Die spielerische Leistung war auf Grund fehlender gründlicher Ausbildung meist durchwachsen und auch Fairness war für manchen Spieler noch ein Fremdwort. Selbst die Kommunikation zwischen Vereinen und Kreissportbund einerseits und der Vereine untereinander andererseits war schwerfällig. Rivalitäten zwischen den Vereinen waren gang und gäbe. Die Schiedsrichter waren häufig einfach überfordert und nicht selten selber Ziel von Attacken durch Spieler oder Zuschauer. Kam man als Spieler den gegnerischen Fans zu nahe, konnte man durchaus schon mal schmerzhafte Bekanntschaft mit dem Handstock machen! Dennoch war man in Andervenne glücklich und stolz, auch einen Fußball-Verein zu haben, denn nun mischte man mit im Kreis der neu geschaffenen Fußball-Ligen. Dass dabei sicherlich mehr der Kampfgedanke überwog als technische und konditionelle Fertigkei-ten, ist wohl verständlich und wird auch durch Urteile des Sportgerichts bezeugt.
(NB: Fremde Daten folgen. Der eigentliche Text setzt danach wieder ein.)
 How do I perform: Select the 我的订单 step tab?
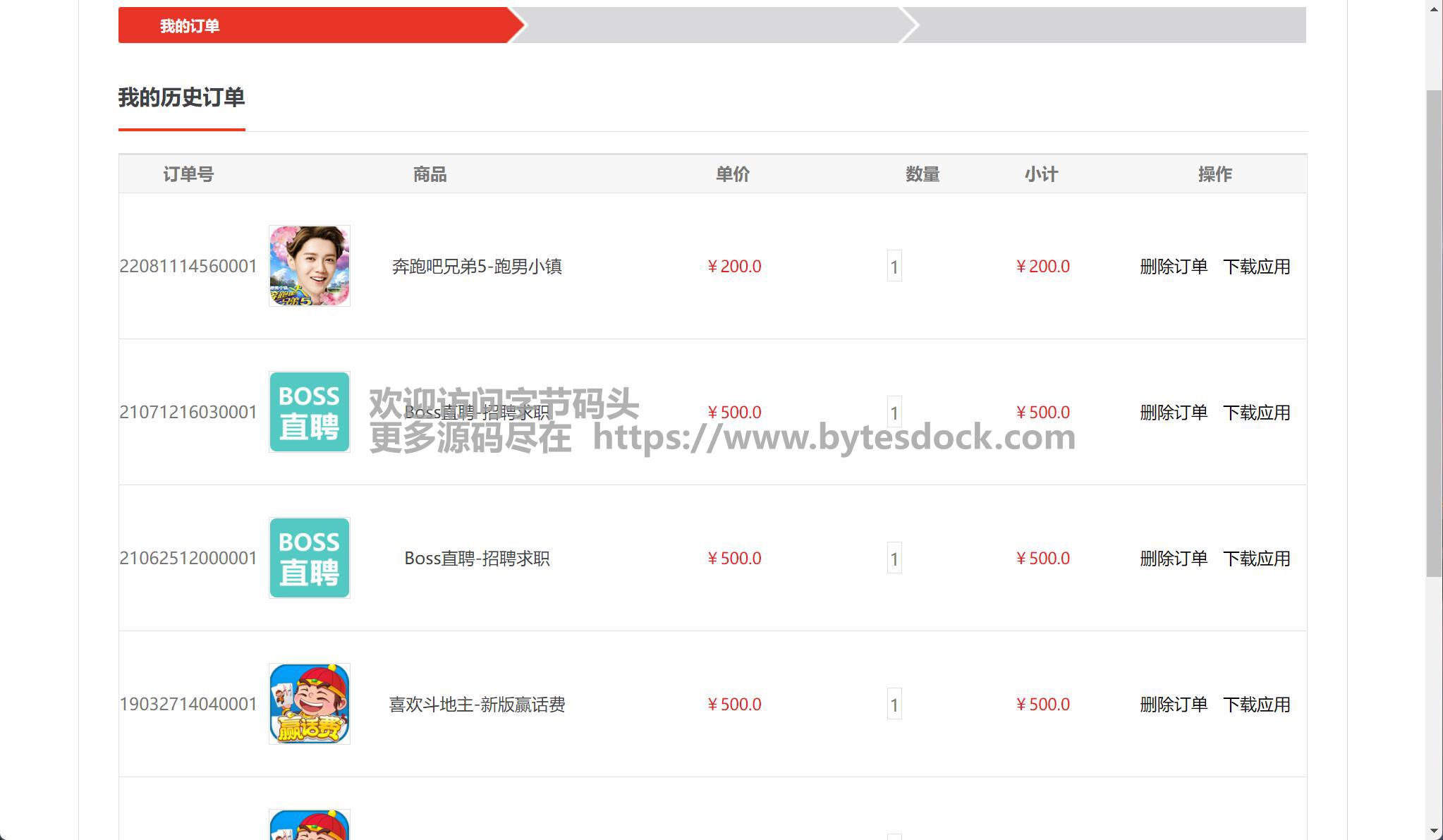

Bis in das Jahr 1952 ist die Geschichte des Sportvereins belegt; dann erfolgte seine Auflösung. Wenngleich dafür keine genauen Gründe bekannt sind, so dürfte u.a. wohl die Nähe größerer, damit attraktiverer Vereine eine Ursache dafür gewesen sein. Außerdem schieden einige Leistungsträger aus Altersgründen, durch Wegzug oder aufgrund von Verletzungen aus, so dass der ordentliche Spielbetrieb weder zahlen- noch leistungsmäßig aufrecht erhalten werden konnte. Es bleibt aber letztlich das positive Fazit, dass sich vor ca. 65 Jahren unter schwierigen Bedingungen Sportinteressierte zusammenfanden, die mit viel Idealismus und Einsatz den Sportverein Heidekraut Andervenne aus der Taufe hoben und ihn gemeinsam einige Jahre lang mit Leben erfüllten. Neben den sportlichen Erfolgen und Niederlagen war es gerade auch die erlebte Kameradschaft und Geselligkeit, die die Sportler hier suchten und auch fanden. So ist auch die Aussage eines Fußballers „der ersten Stunde“ verständlich, der seine Erinnerungen so zusammenfasste:
„Et wör ´ne schöne Tied un et göng immer wieder Baig up!“.